The authors study the existence of radial solutions to the problem \[ \Delta ^2 u +a u =\lambda u | u| ^{q-1} + u | u| ^{p-1} \quad \text{ in } {\mathbb R}^N \tag{P} \] where \(a\), \(\lambda \) are positive constants, \(1<q<p=(N+4)/(N-4)\) and \(N\geq 5\). They assume either \(N\geq 8\) and \(q>1\) or \(5\leq N\leq 7\) and \(p-2<q<p\) and prove in Theorem 1.1 that (P) has a nontrivial radial solution for any \(\lambda >0\).

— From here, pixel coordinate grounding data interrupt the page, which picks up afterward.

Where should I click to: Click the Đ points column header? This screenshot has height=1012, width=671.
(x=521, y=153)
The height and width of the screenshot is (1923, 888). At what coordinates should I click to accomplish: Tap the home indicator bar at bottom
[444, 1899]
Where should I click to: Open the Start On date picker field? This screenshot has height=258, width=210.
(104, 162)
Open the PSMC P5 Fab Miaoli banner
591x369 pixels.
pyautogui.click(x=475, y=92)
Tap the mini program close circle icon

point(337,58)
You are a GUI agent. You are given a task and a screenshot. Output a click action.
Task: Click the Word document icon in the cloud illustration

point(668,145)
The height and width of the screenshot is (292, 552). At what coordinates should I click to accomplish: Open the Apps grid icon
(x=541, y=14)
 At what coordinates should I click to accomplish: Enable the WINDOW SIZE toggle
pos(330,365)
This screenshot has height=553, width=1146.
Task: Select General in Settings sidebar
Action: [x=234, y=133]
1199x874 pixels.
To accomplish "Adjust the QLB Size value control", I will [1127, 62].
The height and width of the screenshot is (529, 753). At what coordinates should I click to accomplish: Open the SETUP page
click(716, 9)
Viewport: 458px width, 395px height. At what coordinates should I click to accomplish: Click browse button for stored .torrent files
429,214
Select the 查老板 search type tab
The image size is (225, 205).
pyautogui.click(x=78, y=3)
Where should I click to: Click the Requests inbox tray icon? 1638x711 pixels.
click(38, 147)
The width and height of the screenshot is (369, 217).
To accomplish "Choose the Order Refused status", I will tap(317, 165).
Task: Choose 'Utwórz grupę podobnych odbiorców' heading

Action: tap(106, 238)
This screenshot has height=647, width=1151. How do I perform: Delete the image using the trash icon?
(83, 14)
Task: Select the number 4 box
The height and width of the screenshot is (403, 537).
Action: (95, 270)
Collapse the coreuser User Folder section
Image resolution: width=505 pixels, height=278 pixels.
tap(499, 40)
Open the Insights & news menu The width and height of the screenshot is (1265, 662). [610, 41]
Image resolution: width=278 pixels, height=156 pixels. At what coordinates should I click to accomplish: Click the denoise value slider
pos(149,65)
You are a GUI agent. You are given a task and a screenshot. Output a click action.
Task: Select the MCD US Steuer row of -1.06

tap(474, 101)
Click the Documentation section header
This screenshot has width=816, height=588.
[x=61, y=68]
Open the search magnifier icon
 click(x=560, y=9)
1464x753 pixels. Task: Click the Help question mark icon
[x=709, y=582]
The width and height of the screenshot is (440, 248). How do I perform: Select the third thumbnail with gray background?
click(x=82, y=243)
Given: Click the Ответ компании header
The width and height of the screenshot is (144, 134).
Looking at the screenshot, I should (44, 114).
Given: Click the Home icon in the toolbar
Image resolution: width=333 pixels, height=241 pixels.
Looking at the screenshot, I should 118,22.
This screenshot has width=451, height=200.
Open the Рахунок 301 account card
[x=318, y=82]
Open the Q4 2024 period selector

Moreover, if \(5\leq N\leq 7\) and \(1<q\leq p-2\) then (P) has a nontrivial radial solution for any \(\lambda \) large enough.
The authors use the Mountain Pass Theorem without (PS) condition, the embedding theorems, the technique of Brézis and Nirenberg and the fact that radial critical point of the corresponding functional is a weak solution of (P).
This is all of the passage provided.